Thank you for sharing your story. I am sending the link on to my three sons. You remind us that violent and hateful people are not intended to be so. That given different circumstances even the most hurtful soul is a being reflective of love and kindness. I teach my children that all life is a manifestation of love. In the absence of love we die spiritually, emotionally, physically and mentally. It is most difficult to be kind and loving to someone who lashes out and hurts us deeply. In some cases it is also very dangerous. However to be able to forgive is a divine intervention that builds up the personal self so that we can be more present in love for those around us.

My ex-husband was from an extremely violent environment – alcohol was always in the picture. He never knew what a loving and nurturing home was like. When experiencing a nurturing environment it was foreign to him and he did not know how to react to unconditional love. For him the world of using violence to solve problems and dominating people, places, and things through abuse, threats, and destruction was normal. It was all he knew. He still does not understand and continues to blame his violent reactions on others. He has no control over himself and we know that we will never reach him in this life. I pray that his two sons can find a way to release their anger toward him and replace it with compassion.

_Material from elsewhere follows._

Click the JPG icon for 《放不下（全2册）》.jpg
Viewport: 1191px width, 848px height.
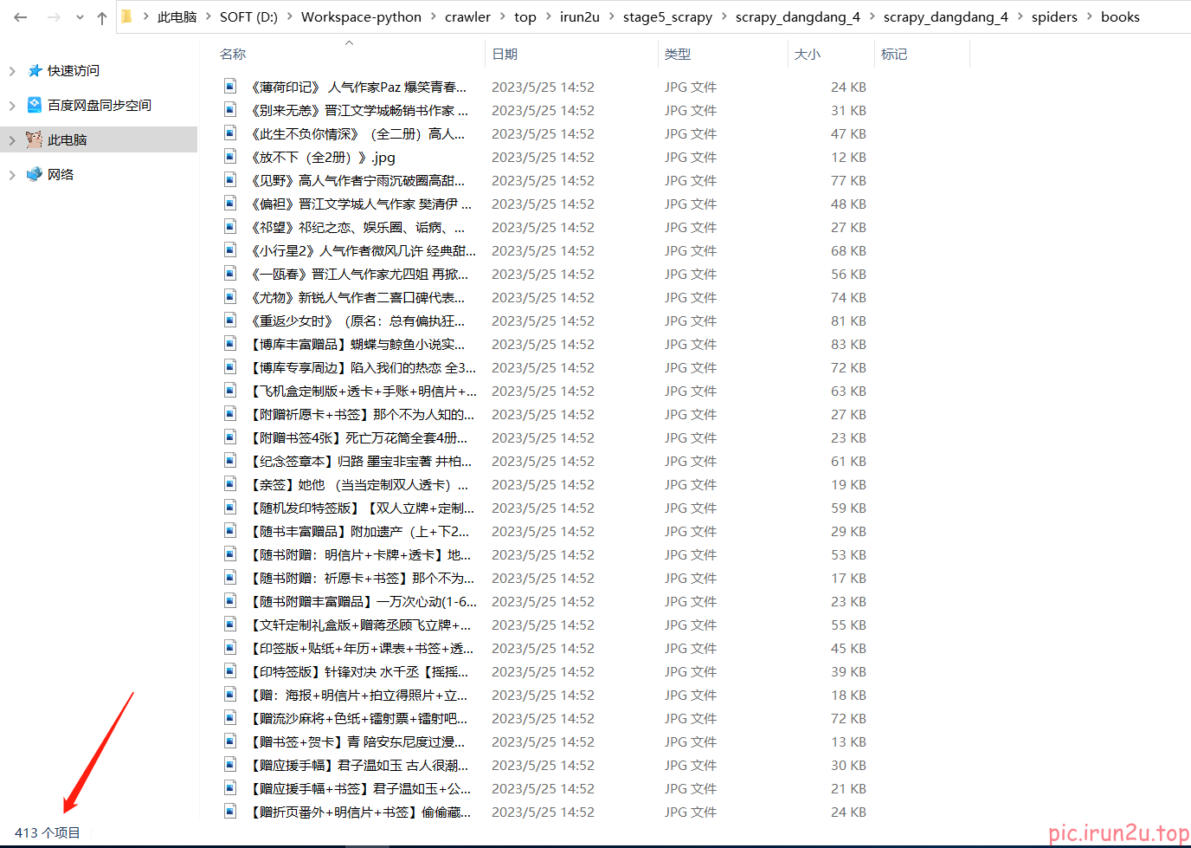click(x=230, y=157)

I know they can do this because they have developed kind and loving natures and I see hero-like qualities emerging in them too. They were raised in a loving environment away from their dad.

Our children were young when we split-up and divorced for the last time. The Judge told my ex-husband to get counselling for drug addictions and anger management and that he could not have access to his sons until he did. My ex-husband never sought after the help he needed. The last time I talked with him was over the phone about a year and a half ago. He was bitter, abusive, blameful, and uninterested in how his sons were doing. I no longer hope for a way for my sons to know their father. In this case having no father is better than having an abusive and hateful one. Our oldest is in his second year in medicine and his younger brother will be studying film in a few years. They are both good and loving people. By now they know that their father is not well and that at the age of 48 he has no intentions to address his issues.

However, from time to time I go through it in my mind, what it would be like if their father was healed and in control of himself. I pray for his healing and in my mind I imagine how proud he would be of his two sons, and how grateful he would be for how they were raised. If he was capable he would sit with them and listen to their thoughts, dreams and deepest desires without marring their hopes with negative comments. In my mind he is able to teach them how to be creative, fix things, go camping and deal with troubling times. I know that if my ex-husband could be truly healed from all the hurt and pain in his life he would be a loving and kind man. This is because my memories of him as a father to our two children are interspersed with at least four instances where he showed kindness and concern for us. This is my path to forgiveness that I share with my sons - to focus on these few good memories and put to rest the mind scarring ones.

Thank you for showing us your beautiful journey to forgiveness. In love, sorrow, and joy your example of healing gives strength to others.